The news of that late winner set me thinking about single goals that have been especially important to me in ice hockey and, funnily enough, neither of them came in wins for the side I was supporting.  Probably the most important single goal for me was NHL Ironman legend Garry Unger’s last ditch winner in the Peterborough Pirates v Telford Tigers relegation play-off in 1988.  Having won the away leg, the Pirates then found themselves 1-6 down after two periods and heading out of the HBL Premier Division.  A superb fightback finally stemmed the tide of the Tigers and Unger saved the day with a goal a minute from the end. It was probably the biggest ever celebration for a 7-8 home defeat in history!

There again, earlier in that same season, the Pirates were stuck at the foot of the table when perennial champions Durham Wasps came to town.  Import forward Todd Bidner had been called back to Canada for a court case and the Pirates were down to just 2 imports and practically zero confidence going into the game. The inevitable happened and Durham were leading 20-0  (yes, 20-0) going into the last few minutes of the game. Then, all of a sudden – a miracle occurred.  Kenny MacDonald scored for the Pirates and the whole place erupted! The game finished 1-20 but after all that has happened it felt like a victory.

And this clever “Telford tie-in” brings me to my next great achievement in the weekend’s NIHL action.

Telford Titans have struggled all season with various woes and have found themselves rooted at the foot of the Moralee Conference table having lost all of their games thus far.  So it gives me great pleasure to congratulate them on securing their first point of the season with a 5-5 draw at home to Whitley Warriors.

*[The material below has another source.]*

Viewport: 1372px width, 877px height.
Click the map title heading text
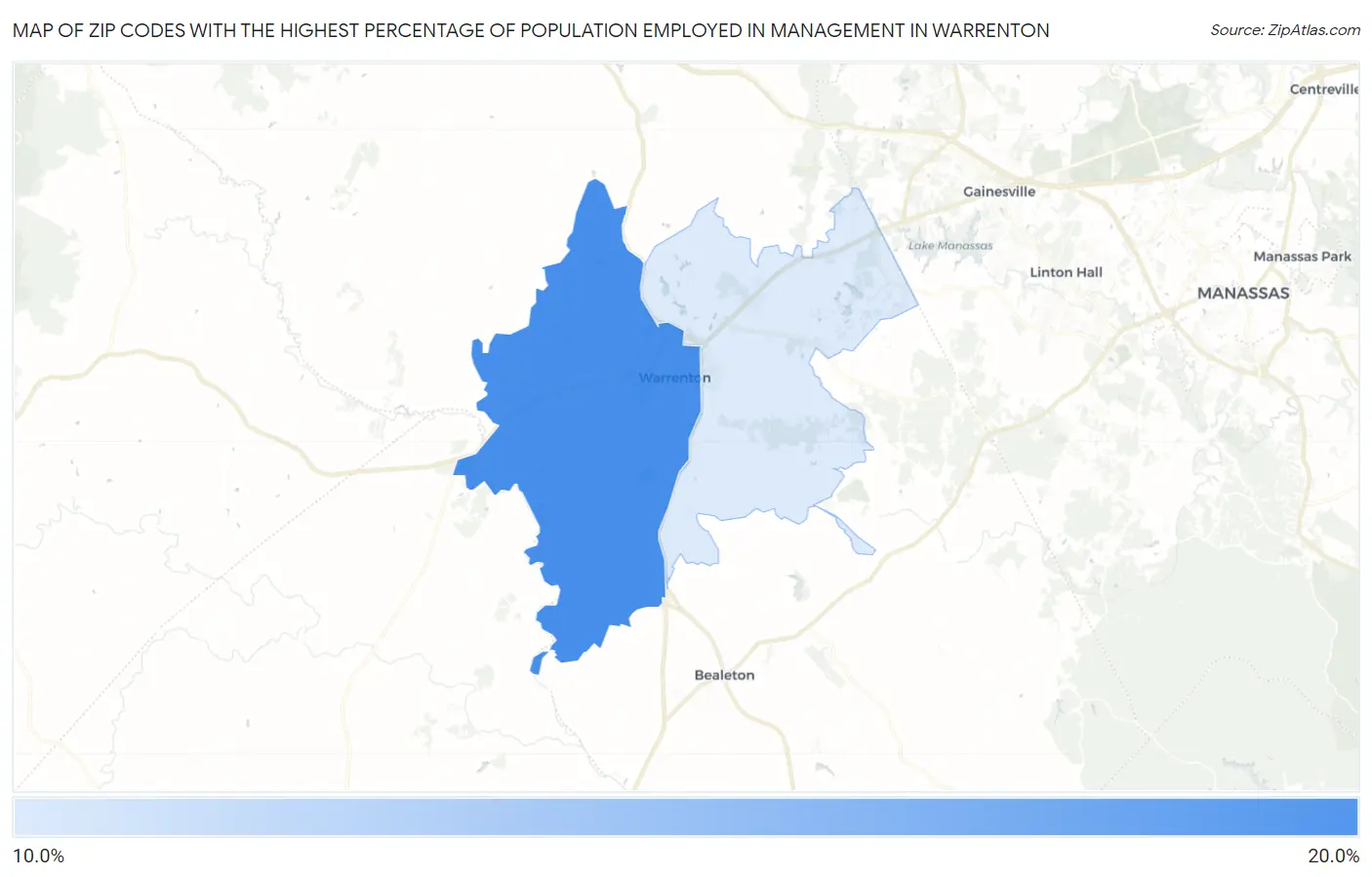pyautogui.click(x=531, y=30)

Earlier in the season I reported on how the embattled Titans heroically took on league leaders Solway with only 9 travelling players and got hammered 35-1. The EIHA subsequently awarded the game 5-0 to Solway as the Titans had iced an under-strength team without permission.  The logic of this decision escaped me – usually a game is awarded 5-0 because the other side WON by using ineligible players or something – not if they lost anyway. If anything, Solway were penalised more than Telford by this ruling.  So, does that mean that if Telford had got prior permission from the EIHA, the 35-1 scoreline would have stood?

Anyway, the point I am working up to here is not the fact that Solway’s 35 goals were scrubbed from the record, it is that Telford’s single goal is no longer recognised either.  That one goal was important – not least for the guy who scored it – because it proved that they were there and had played in the game. The records now show that the game was awarded 5-0 to Solway so, in future, unless they look at Blueliner Hockey, nobody will ever know whether Telford originally won the match with ineligible players – or just didn’t bother to turn up. Whereas recording it as a 35-1 scoreline would have celebrated the occasion forever – albeit for different reasons for each team!

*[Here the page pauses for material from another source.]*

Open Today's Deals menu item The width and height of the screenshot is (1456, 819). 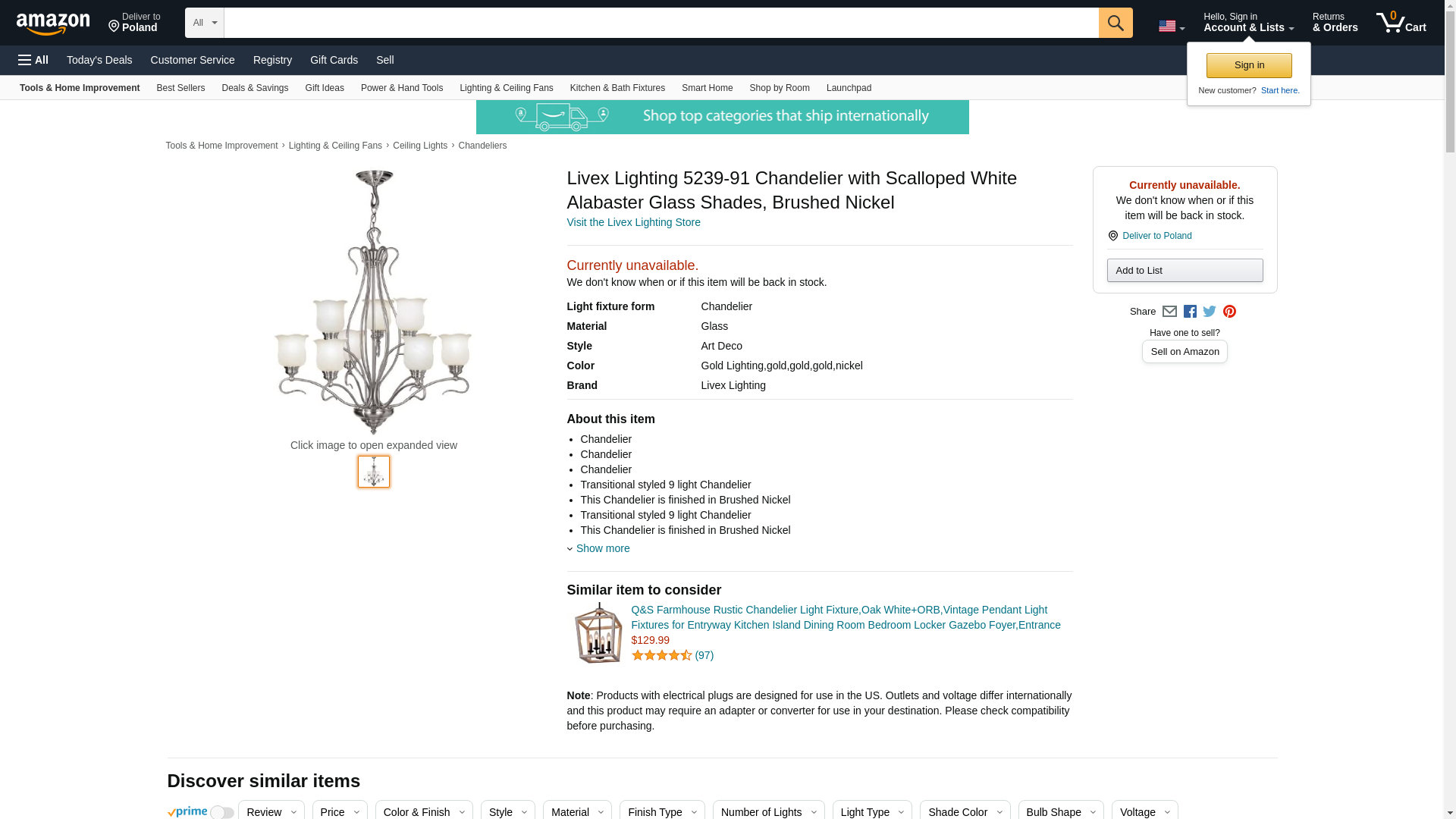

And so, mention of Solway Sharks’ victories brings me back – in a very symmetrical way – to the matter of shut outs.

Having talked about the rarity of a 1-0 win earlier on, Chelmsford Chieftains are making their own little bit of history in NIHL South Division 1 at present. They had two wins over the weekend which took them back to the top of the table.  OK – this isn’t much of a surprise in itself until you realise that both these wins were shutouts.

On Sunday night they beat Bracknell Hornets 5-0 in a game backstopped by South 1’s current top placed netminder Ben Clements and on Saturday night, they beat Cardiff Devils 8-0, with recent signing Euan King between the pipes.

The previous game to that was a 2-0 away win at Solent & Gosport Devils, with King in goal for his first game with the Chieftains.  So that is THREE shut outs in a row. The last goal conceded by Chelmsford was in the 48th minute of their 4-3 win away at Isle of Wight Raiders. So they have now played 192 minutes of ice hockey without conceding a goal and this is hardly a fluke run because it is actually their SEVENTH shutout of the season already.

With the Chieftains’ next game away at bottom of the table Milton Keynes Thunder – who have only picked up 1 point and scored 40 goals in 20 league games – on Saturday, it will be fascinating to see what happens next!